Note: these notes were updated 2.26.10 to clarify that the 80% threshold of parity referenced in the final paragraph is in reference to class sizes in a given grade, not across grades. Thanks!
1IF the school receives same funding per HGT and traditional student, then having smaller HGT classes consitutes an uneven distribution of resources and is unfair.
Instead of doing a separate test and thus undermining the work of the whole Gifted department at DPS, I suggest a monetary equation of resources.
Imagine, the GHT classs ended at 33% smaller headcount than tranditional class. Teacher compensation is about $2500 per student per year. Thus, to equate teacher resources per student the HGT parents need to pay about $833 per student. In practice, this amount will be lower because the school receives about $100 per HGT student subsidy from DPS.
2One soultion to shortage of resources at school is a broader parent participation. At the moment, a small number of parents carry almost all vounteer load.
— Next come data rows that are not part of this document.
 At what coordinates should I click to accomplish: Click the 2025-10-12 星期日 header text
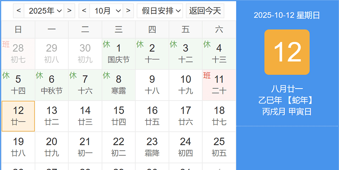(287, 15)
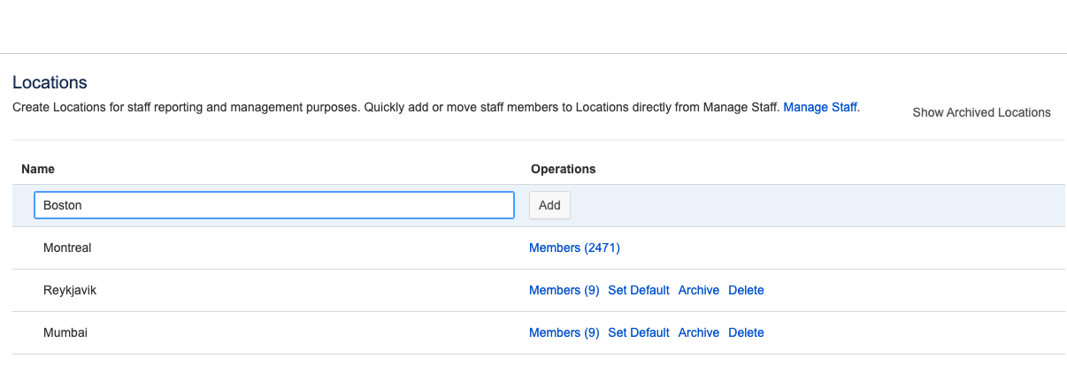Select the Montreal location name

[67, 248]
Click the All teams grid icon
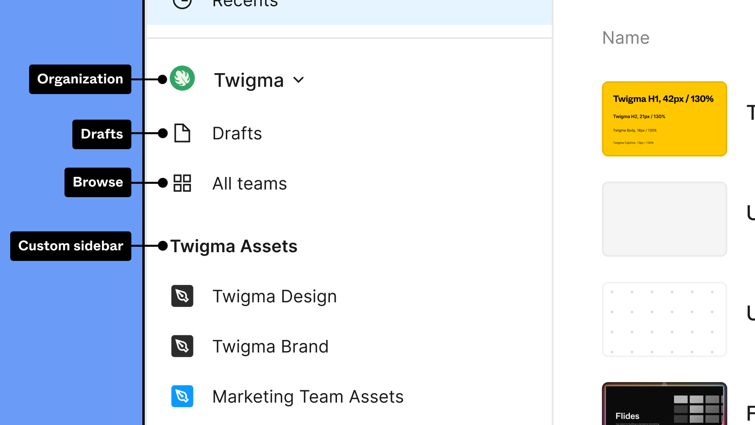 click(x=182, y=183)
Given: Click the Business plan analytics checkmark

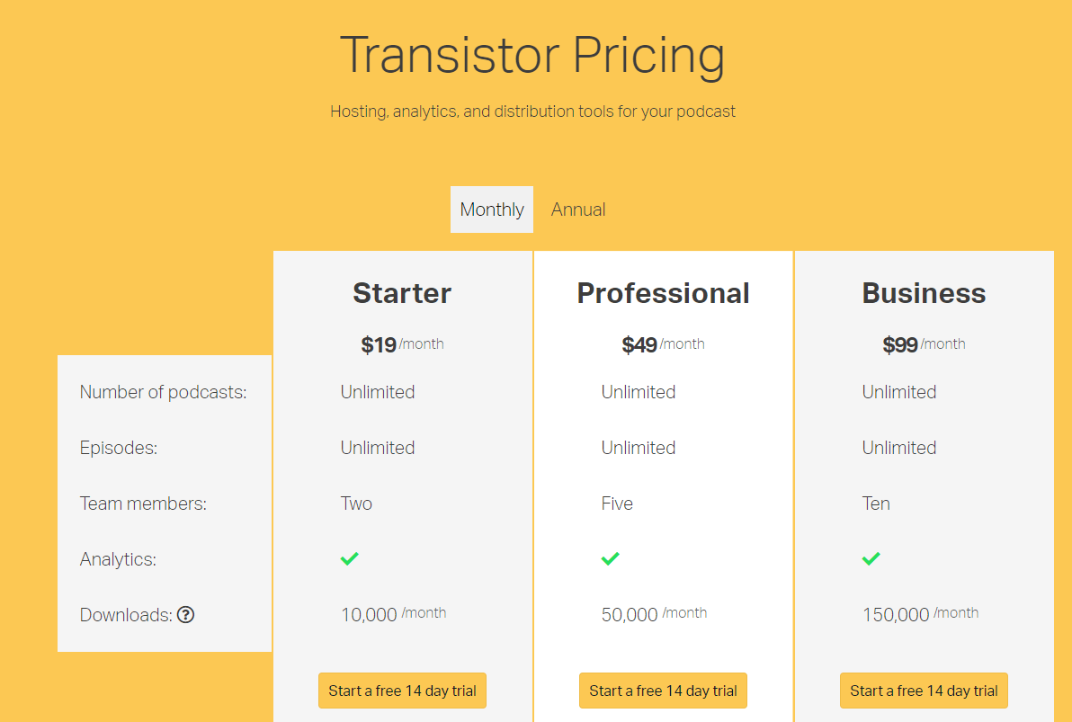Looking at the screenshot, I should pos(871,558).
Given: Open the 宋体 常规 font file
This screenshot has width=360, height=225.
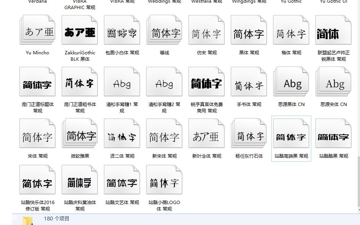Looking at the screenshot, I should 37,133.
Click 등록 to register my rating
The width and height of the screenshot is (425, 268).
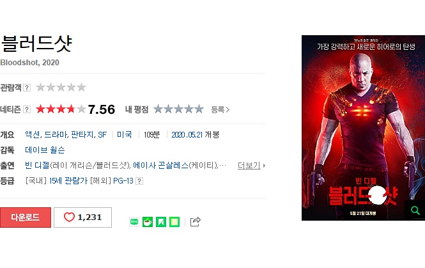coord(220,109)
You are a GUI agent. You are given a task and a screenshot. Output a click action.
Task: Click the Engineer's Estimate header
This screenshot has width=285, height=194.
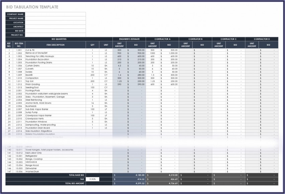(129, 39)
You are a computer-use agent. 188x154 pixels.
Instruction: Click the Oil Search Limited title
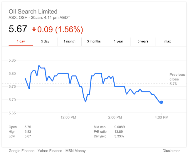pyautogui.click(x=33, y=12)
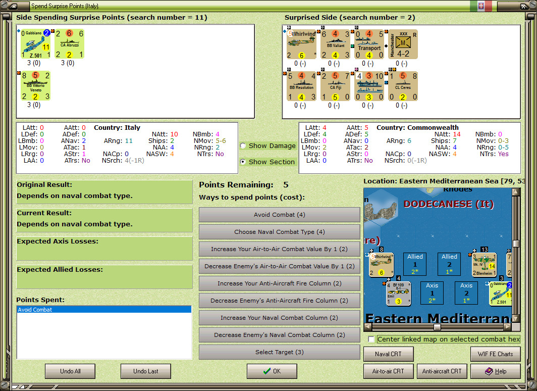Enable center linked map on combat hex
The height and width of the screenshot is (391, 537).
pos(371,339)
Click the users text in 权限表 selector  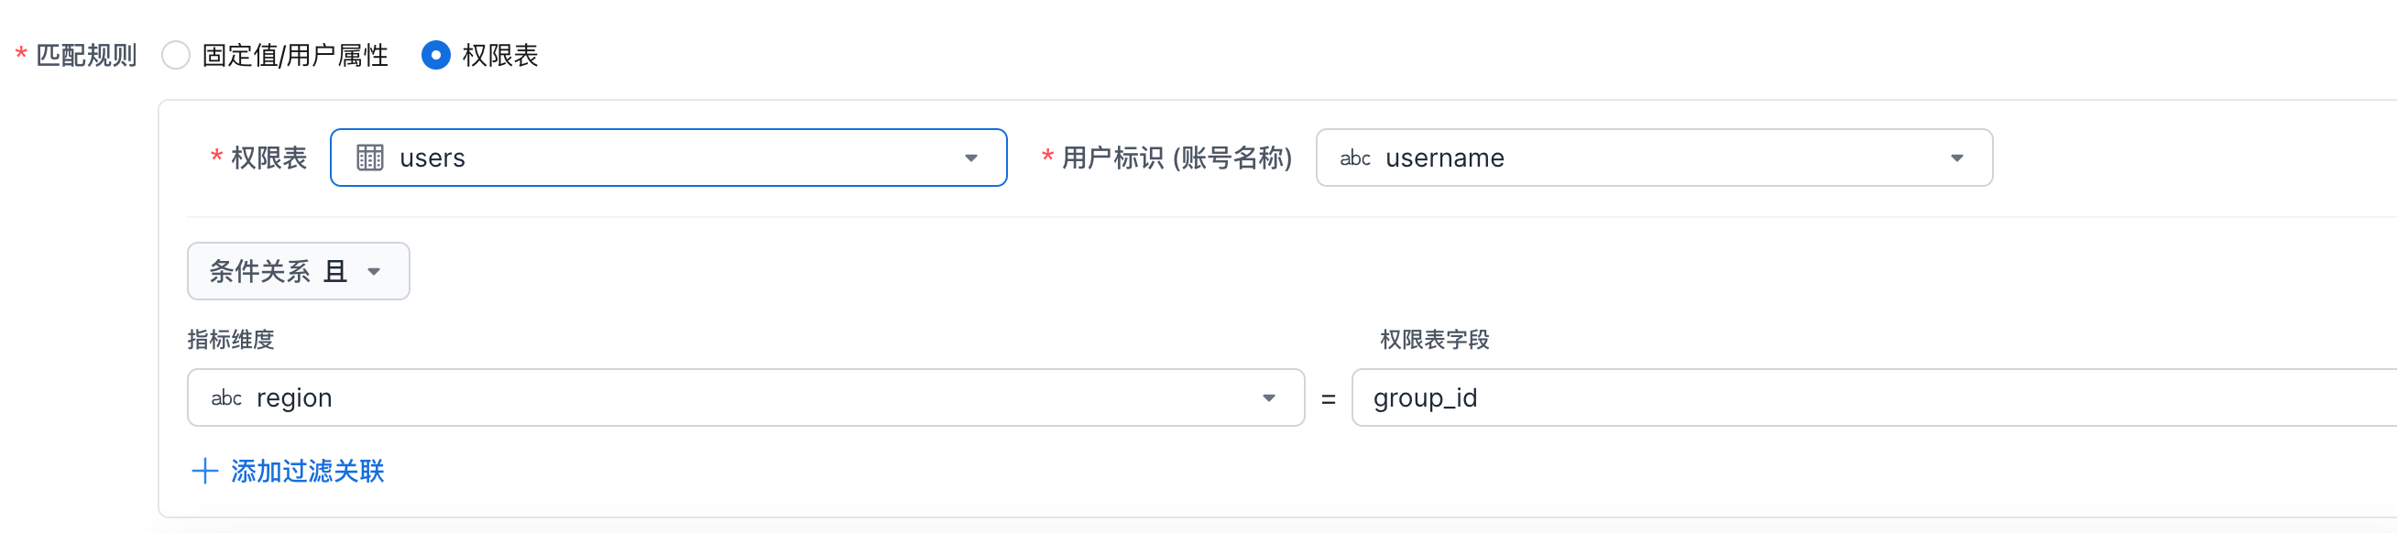(x=432, y=158)
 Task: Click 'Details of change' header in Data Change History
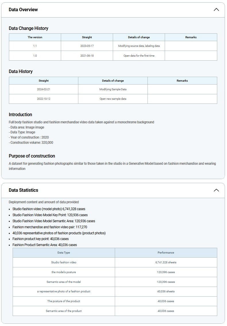click(139, 37)
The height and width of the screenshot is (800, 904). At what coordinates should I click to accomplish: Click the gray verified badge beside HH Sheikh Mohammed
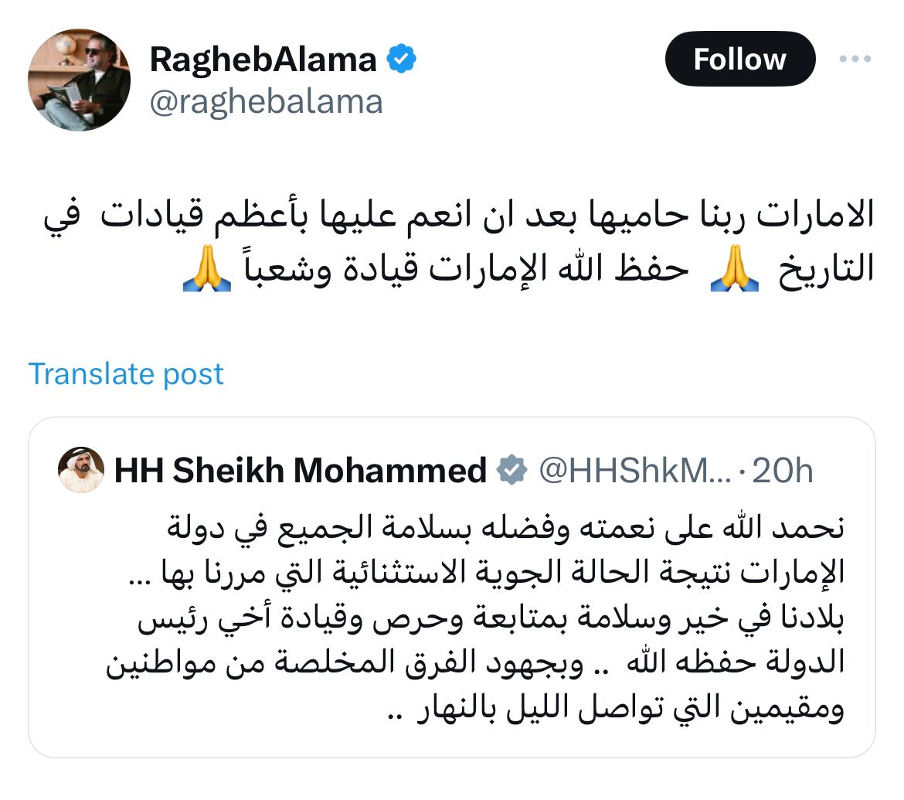(511, 470)
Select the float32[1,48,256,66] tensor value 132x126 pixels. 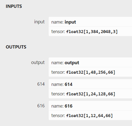click(91, 72)
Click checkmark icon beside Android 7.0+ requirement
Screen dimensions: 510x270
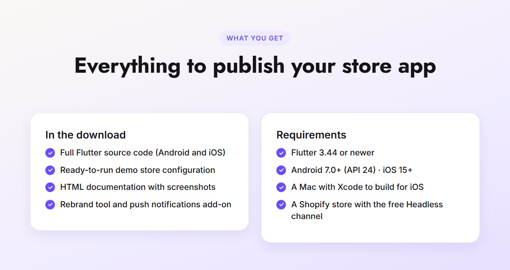281,170
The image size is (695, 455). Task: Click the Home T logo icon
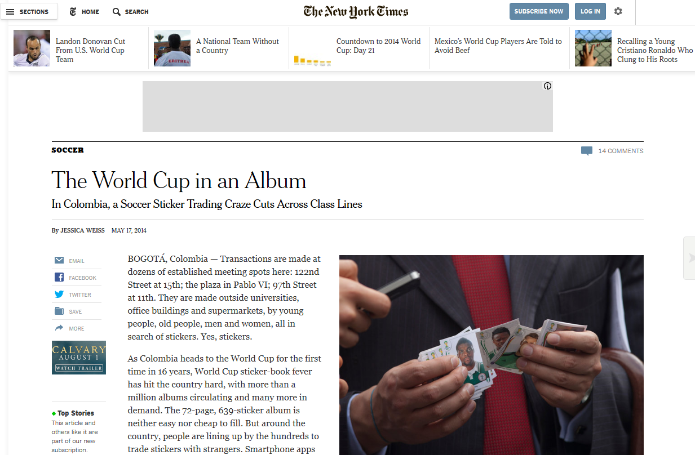(73, 11)
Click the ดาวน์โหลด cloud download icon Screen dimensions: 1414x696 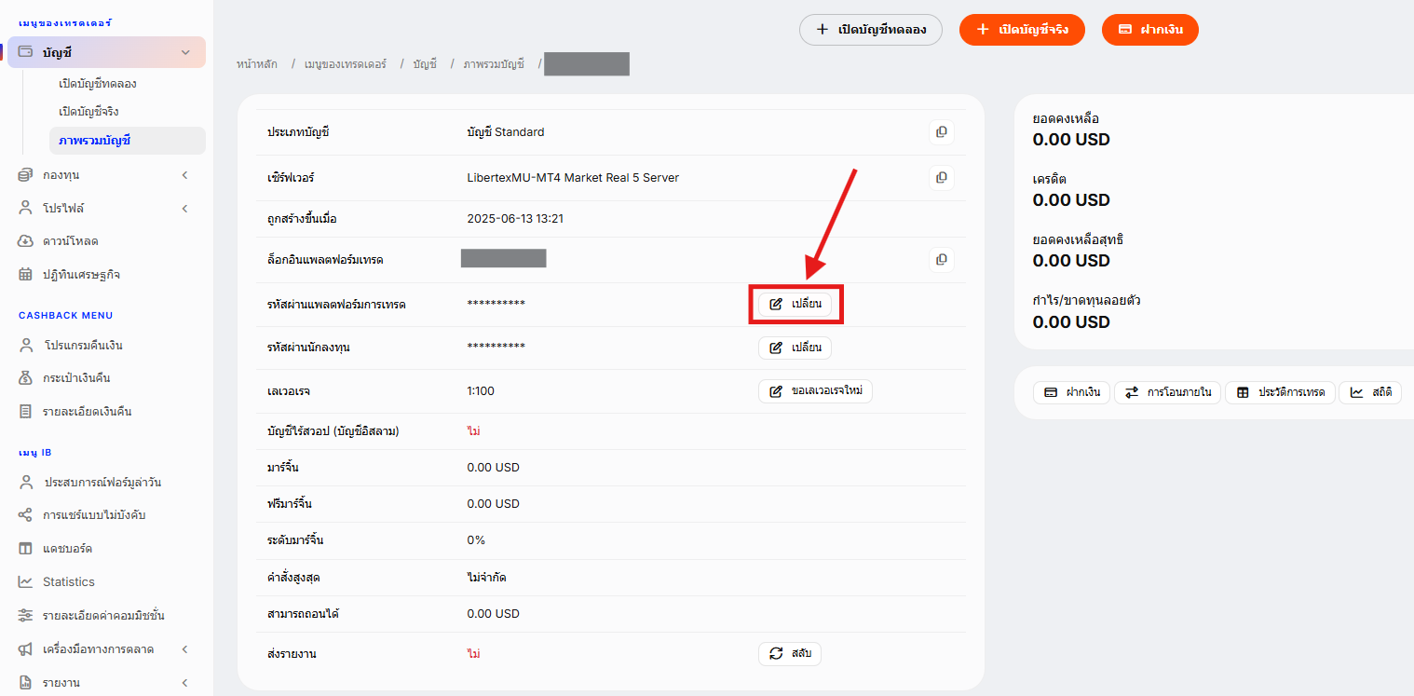[x=26, y=241]
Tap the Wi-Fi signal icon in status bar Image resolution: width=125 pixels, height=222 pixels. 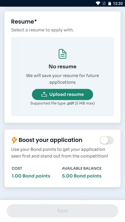click(x=98, y=3)
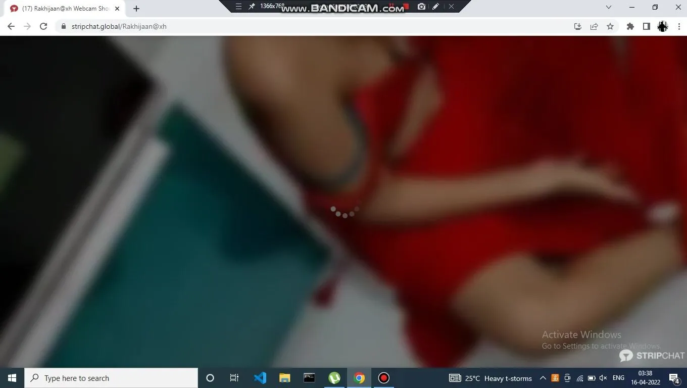Click the ENG language indicator
Screen dimensions: 687x388
pos(618,378)
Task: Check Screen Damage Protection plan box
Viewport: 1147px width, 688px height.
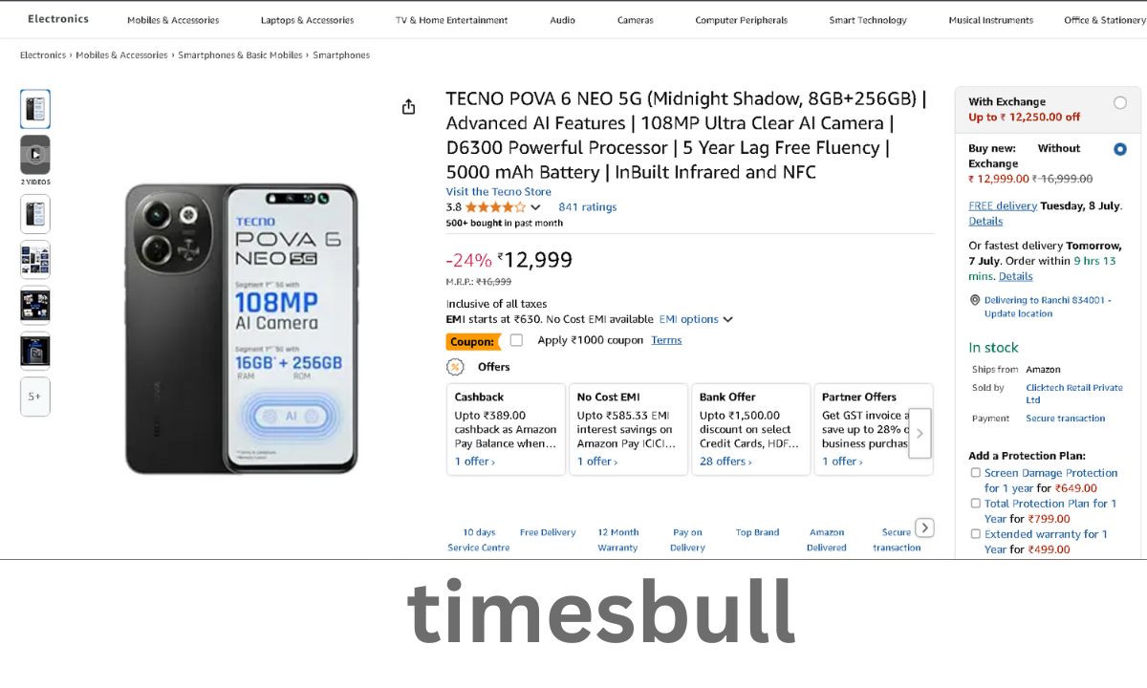Action: point(975,473)
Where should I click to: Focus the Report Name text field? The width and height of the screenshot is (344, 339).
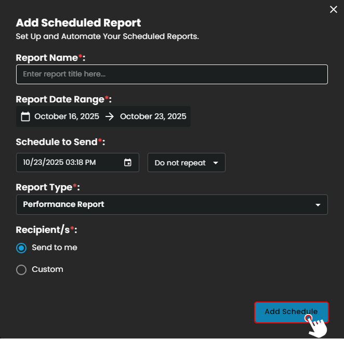pos(171,74)
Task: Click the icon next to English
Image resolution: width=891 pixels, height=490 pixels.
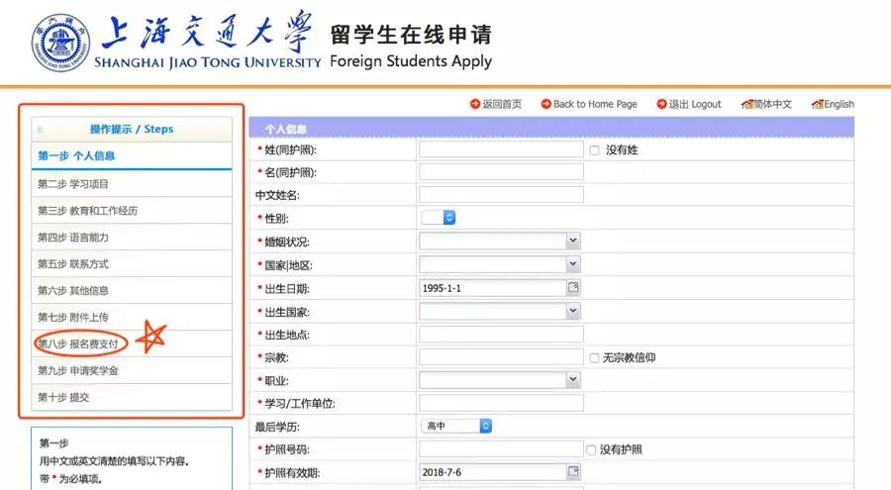Action: [817, 104]
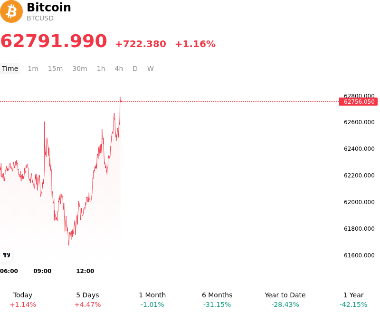Select the 1 Month performance range
380x314 pixels.
[152, 300]
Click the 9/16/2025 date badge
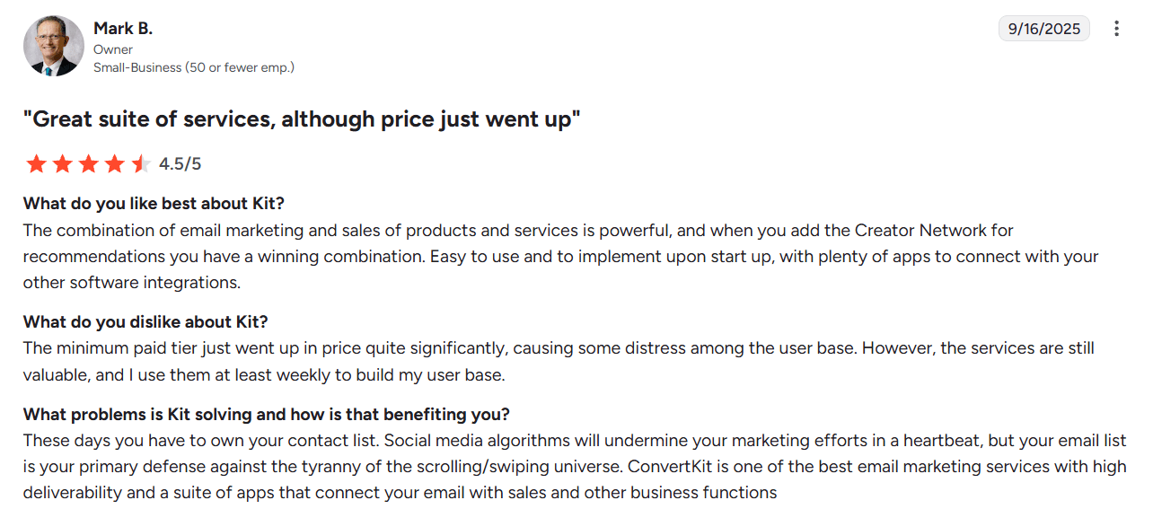Viewport: 1153px width, 509px height. coord(1043,29)
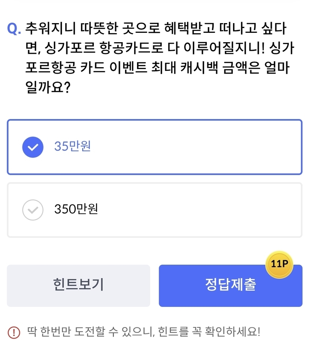
Task: Open the hint with 힌트보기
Action: coord(78,285)
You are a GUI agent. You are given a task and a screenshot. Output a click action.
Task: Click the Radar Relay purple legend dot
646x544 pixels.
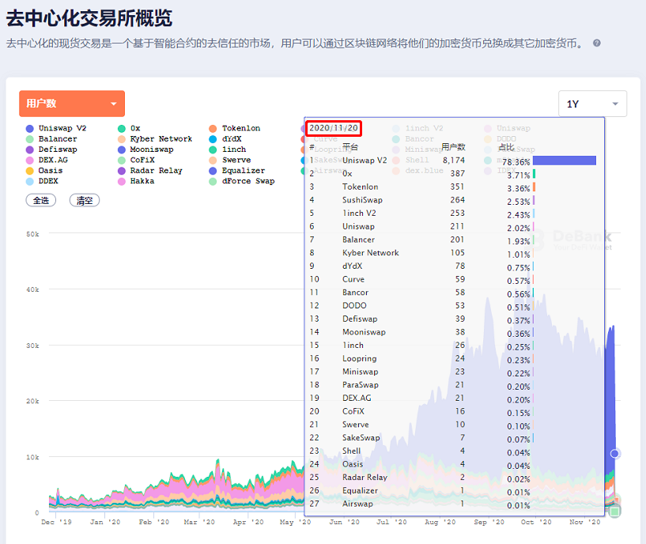122,171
Many Charter Schools mandate parental involvement - from sweeping the floors to class assistance. The greater amount of patental time may compensate for reduced DPS funding.
We can consider changing Southmoor status to a Charter School or a School of Innovation.
3I do not see the need for “integration to the greatest degree possible”, nor for any additional efforts in that direction.
Children from all grades and classes have ample opportunities to play together and form friendships. A multitude of art and aftershool actvities involve children across the whole school, mixing age, gender and any other groupping. If, at certain age, girls prefer not to play with the boys or not to play with much younger children - then so be it.
Parents should not be bringing their personal and political agendas into educational process, certainly not for other’s children.